### YOUR ASSIGNMENT
Only one stretch of the data is wanted: the line containing "За уши не оттянешь!", the line containing "объявлениям (184, 1094)", and every line between them, copied exactly.

※ ※ ※

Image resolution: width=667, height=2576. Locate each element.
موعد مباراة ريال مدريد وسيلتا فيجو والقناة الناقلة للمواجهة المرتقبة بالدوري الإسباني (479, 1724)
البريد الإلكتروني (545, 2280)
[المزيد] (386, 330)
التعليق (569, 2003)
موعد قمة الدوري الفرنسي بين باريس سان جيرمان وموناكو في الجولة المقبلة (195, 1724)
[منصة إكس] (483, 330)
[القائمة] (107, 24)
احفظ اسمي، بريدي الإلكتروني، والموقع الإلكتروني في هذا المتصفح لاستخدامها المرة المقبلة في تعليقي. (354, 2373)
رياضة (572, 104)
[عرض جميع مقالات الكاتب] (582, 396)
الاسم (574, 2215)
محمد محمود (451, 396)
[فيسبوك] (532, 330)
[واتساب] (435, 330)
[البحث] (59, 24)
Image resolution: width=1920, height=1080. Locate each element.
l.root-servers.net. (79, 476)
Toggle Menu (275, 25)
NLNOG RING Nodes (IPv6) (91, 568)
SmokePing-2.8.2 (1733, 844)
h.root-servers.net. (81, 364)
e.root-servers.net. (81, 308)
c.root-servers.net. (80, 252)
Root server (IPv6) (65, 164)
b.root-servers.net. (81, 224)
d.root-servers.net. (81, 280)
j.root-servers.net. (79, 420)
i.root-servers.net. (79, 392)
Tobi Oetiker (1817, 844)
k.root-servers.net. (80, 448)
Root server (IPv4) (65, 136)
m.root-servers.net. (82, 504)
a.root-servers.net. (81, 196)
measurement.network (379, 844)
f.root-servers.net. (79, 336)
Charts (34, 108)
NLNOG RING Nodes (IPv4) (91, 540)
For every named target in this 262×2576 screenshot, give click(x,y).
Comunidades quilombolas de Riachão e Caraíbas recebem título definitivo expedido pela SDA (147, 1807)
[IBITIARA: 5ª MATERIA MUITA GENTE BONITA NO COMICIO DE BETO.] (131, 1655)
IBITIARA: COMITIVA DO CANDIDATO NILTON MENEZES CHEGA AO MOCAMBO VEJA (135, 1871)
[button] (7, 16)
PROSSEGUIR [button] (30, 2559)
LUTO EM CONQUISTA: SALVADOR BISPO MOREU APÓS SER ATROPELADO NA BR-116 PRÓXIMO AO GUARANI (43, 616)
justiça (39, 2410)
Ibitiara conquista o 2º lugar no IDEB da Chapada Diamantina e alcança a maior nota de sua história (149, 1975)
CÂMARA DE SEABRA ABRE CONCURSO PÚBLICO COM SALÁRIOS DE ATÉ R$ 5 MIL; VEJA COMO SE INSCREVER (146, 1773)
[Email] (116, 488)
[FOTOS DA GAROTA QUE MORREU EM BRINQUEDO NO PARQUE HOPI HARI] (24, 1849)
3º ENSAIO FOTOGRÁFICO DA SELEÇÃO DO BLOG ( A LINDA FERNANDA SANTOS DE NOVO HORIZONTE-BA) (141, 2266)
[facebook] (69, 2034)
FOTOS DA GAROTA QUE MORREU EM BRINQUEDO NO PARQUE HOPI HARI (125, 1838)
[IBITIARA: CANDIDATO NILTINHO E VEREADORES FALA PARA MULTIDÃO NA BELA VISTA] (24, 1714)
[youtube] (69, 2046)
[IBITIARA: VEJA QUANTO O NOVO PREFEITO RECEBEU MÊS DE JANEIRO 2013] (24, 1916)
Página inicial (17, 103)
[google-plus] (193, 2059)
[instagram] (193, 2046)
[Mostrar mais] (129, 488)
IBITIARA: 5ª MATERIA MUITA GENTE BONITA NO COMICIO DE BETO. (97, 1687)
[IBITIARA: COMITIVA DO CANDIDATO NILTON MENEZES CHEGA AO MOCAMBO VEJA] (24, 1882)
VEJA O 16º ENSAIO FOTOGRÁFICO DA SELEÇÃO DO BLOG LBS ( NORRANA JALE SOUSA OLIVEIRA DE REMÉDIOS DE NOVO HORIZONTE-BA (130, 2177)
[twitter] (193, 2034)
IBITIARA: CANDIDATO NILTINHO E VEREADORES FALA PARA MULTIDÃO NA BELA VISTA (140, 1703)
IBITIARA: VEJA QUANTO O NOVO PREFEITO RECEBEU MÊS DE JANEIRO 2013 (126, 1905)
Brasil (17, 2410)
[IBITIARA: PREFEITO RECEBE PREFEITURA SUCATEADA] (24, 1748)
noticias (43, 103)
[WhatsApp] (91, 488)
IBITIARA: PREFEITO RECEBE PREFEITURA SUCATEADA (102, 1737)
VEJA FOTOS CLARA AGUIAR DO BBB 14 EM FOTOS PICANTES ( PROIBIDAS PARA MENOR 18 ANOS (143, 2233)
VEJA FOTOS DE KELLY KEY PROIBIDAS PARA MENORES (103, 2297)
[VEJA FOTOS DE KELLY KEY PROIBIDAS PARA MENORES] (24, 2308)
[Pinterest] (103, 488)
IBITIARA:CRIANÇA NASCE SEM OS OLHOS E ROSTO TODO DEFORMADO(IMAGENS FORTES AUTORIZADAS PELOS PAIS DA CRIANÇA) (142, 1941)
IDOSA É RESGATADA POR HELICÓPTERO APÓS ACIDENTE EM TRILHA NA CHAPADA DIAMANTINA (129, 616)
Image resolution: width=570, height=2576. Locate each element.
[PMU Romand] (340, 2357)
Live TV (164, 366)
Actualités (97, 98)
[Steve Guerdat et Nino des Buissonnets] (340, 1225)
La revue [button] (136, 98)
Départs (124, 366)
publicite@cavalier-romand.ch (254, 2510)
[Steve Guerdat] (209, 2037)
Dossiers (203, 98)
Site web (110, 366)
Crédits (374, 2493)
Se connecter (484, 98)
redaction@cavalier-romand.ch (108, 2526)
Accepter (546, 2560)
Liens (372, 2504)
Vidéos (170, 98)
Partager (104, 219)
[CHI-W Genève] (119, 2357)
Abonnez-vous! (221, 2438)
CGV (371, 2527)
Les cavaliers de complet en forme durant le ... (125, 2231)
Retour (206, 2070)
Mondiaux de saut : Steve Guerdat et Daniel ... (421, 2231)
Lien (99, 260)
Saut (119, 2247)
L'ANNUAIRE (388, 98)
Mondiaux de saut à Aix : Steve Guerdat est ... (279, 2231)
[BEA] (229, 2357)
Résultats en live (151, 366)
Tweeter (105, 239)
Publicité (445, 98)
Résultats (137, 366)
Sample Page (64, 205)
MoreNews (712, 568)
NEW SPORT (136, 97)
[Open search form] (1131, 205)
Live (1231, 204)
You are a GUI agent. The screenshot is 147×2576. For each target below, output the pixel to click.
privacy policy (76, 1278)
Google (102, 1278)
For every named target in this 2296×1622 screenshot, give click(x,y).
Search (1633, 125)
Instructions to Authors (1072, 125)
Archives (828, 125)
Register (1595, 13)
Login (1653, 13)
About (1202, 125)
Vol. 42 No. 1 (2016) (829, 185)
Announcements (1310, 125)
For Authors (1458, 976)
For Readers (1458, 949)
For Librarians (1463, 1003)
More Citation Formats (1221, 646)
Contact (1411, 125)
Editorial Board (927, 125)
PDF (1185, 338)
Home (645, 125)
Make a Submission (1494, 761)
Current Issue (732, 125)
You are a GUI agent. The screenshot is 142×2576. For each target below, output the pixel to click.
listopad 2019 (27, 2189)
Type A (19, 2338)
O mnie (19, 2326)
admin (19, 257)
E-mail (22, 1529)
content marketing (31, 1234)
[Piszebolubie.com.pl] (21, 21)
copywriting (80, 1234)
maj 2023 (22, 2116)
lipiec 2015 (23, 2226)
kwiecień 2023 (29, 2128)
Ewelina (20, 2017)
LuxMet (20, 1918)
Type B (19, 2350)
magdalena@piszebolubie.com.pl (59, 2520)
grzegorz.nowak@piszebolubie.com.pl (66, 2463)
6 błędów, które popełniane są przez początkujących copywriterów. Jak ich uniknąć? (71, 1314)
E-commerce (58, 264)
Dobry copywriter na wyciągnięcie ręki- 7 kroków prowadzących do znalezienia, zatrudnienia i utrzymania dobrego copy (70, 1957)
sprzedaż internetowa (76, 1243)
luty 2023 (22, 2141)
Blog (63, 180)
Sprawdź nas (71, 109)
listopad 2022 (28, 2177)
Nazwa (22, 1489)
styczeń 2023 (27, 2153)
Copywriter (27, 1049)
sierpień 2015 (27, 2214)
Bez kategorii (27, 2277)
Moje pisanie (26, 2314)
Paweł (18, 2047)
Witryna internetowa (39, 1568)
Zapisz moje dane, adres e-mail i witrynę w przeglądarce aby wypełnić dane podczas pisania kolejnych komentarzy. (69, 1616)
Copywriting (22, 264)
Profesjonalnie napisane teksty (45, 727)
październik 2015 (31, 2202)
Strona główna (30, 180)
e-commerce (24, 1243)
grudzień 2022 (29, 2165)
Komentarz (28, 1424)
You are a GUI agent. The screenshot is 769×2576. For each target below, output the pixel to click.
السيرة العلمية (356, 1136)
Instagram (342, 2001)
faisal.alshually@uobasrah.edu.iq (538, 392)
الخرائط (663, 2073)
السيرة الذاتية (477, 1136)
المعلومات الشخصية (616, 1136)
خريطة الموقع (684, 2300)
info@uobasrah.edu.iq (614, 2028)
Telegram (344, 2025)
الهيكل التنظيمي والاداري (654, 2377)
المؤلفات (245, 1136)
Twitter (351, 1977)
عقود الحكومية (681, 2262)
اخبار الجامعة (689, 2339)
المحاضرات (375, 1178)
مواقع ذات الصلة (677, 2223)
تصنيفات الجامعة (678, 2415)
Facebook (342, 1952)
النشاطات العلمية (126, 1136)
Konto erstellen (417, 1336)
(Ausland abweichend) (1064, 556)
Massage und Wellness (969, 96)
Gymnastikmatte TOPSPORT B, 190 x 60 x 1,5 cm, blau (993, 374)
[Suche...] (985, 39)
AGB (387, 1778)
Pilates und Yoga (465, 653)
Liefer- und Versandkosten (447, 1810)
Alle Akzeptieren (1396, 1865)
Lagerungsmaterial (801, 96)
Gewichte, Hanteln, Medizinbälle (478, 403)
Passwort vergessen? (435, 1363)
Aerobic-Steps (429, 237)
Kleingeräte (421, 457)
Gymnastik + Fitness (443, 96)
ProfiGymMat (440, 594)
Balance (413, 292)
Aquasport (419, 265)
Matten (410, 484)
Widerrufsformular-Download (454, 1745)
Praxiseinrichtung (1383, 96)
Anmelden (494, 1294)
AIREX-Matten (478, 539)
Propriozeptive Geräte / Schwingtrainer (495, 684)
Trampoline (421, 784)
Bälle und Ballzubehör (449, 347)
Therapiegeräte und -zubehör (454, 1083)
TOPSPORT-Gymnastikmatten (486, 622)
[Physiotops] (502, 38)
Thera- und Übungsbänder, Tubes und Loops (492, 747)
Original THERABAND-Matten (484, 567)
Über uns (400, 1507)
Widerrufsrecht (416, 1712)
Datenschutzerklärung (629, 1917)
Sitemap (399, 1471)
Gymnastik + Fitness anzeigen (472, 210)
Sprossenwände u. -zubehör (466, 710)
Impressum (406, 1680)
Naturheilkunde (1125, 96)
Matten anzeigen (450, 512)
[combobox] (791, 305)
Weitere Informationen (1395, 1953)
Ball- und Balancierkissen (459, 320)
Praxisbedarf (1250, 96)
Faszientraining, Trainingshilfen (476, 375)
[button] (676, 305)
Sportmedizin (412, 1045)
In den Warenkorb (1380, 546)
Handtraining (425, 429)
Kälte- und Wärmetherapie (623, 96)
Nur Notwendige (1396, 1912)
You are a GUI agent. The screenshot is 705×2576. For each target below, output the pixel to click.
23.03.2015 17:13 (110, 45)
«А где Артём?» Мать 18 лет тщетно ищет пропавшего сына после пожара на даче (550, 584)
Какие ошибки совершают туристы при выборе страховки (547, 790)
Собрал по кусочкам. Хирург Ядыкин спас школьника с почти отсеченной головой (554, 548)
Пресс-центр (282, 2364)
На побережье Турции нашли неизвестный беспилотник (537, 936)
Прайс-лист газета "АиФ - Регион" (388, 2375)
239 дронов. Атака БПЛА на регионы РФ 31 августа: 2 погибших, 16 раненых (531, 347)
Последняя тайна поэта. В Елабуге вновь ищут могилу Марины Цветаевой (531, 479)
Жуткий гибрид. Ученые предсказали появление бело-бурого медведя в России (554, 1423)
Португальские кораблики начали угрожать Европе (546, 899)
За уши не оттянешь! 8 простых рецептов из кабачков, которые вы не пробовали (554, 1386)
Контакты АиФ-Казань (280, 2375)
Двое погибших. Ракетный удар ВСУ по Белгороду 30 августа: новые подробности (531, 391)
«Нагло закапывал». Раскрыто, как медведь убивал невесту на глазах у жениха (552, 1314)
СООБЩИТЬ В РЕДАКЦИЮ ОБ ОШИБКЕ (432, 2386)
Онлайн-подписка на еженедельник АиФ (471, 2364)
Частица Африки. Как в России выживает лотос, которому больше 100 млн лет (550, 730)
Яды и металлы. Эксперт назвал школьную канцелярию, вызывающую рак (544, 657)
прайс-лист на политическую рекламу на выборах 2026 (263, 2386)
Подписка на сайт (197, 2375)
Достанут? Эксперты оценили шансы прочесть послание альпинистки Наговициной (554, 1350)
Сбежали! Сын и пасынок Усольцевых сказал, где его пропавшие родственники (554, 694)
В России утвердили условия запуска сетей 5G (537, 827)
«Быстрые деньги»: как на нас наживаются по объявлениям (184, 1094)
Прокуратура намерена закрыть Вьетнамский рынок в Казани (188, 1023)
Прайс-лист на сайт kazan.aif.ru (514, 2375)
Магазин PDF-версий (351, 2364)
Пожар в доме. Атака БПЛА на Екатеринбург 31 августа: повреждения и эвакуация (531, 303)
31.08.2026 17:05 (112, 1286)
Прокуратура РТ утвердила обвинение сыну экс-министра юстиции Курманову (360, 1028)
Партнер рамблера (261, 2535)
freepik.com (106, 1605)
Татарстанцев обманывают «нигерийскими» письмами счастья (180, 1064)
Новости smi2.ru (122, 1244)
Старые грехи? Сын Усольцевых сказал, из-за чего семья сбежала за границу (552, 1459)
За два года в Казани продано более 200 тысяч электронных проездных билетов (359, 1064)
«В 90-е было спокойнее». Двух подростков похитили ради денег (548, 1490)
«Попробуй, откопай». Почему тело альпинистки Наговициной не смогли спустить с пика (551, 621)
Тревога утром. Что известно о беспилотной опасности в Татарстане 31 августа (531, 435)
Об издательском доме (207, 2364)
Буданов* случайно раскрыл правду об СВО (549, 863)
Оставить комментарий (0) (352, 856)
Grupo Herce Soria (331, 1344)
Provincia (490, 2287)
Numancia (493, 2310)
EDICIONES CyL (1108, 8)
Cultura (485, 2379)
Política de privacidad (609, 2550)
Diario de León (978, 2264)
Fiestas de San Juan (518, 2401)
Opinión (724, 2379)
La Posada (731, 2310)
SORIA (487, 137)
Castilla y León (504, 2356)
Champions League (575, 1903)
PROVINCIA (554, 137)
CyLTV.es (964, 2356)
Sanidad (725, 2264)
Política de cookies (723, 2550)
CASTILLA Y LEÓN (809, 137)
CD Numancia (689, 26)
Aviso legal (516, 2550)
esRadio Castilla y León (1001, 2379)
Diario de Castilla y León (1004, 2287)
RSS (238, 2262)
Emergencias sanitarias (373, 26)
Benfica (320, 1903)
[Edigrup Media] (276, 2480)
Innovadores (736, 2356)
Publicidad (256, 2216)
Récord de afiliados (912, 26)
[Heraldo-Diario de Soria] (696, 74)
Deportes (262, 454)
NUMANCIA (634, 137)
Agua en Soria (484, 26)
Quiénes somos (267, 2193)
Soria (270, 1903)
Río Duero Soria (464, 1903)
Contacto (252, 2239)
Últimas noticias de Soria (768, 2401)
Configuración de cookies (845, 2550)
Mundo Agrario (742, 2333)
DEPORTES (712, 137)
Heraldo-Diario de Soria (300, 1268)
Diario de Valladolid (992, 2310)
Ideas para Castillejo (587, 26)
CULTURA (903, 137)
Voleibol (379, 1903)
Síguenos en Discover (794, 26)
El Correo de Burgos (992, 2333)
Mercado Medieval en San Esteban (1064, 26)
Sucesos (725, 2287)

※ ※ ※

### RESULT OF THE EXERCISE
За уши не оттянешь! 8 простых рецептов из кабачков, которые вы не пробовали (554, 1386)
Контакты АиФ-Казань (280, 2375)
Двое погибших. Ракетный удар ВСУ по Белгороду 30 августа: новые подробности (531, 391)
«Нагло закапывал». Раскрыто, как медведь убивал невесту на глазах у жениха (552, 1314)
СООБЩИТЬ В РЕДАКЦИЮ ОБ ОШИБКЕ (432, 2386)
Онлайн-подписка на еженедельник АиФ (471, 2364)
Частица Африки. Как в России выживает лотос, которому больше 100 млн лет (550, 730)
Яды и металлы. Эксперт назвал школьную канцелярию, вызывающую рак (544, 657)
прайс-лист на политическую рекламу на выборах 2026 (263, 2386)
Подписка на сайт (197, 2375)
Достанут? Эксперты оценили шансы прочесть послание альпинистки Наговициной (554, 1350)
Сбежали! Сын и пасынок Усольцевых сказал, где его пропавшие родственники (554, 694)
В России утвердили условия запуска сетей 5G (537, 827)
«Быстрые деньги»: как на нас наживаются по объявлениям (184, 1094)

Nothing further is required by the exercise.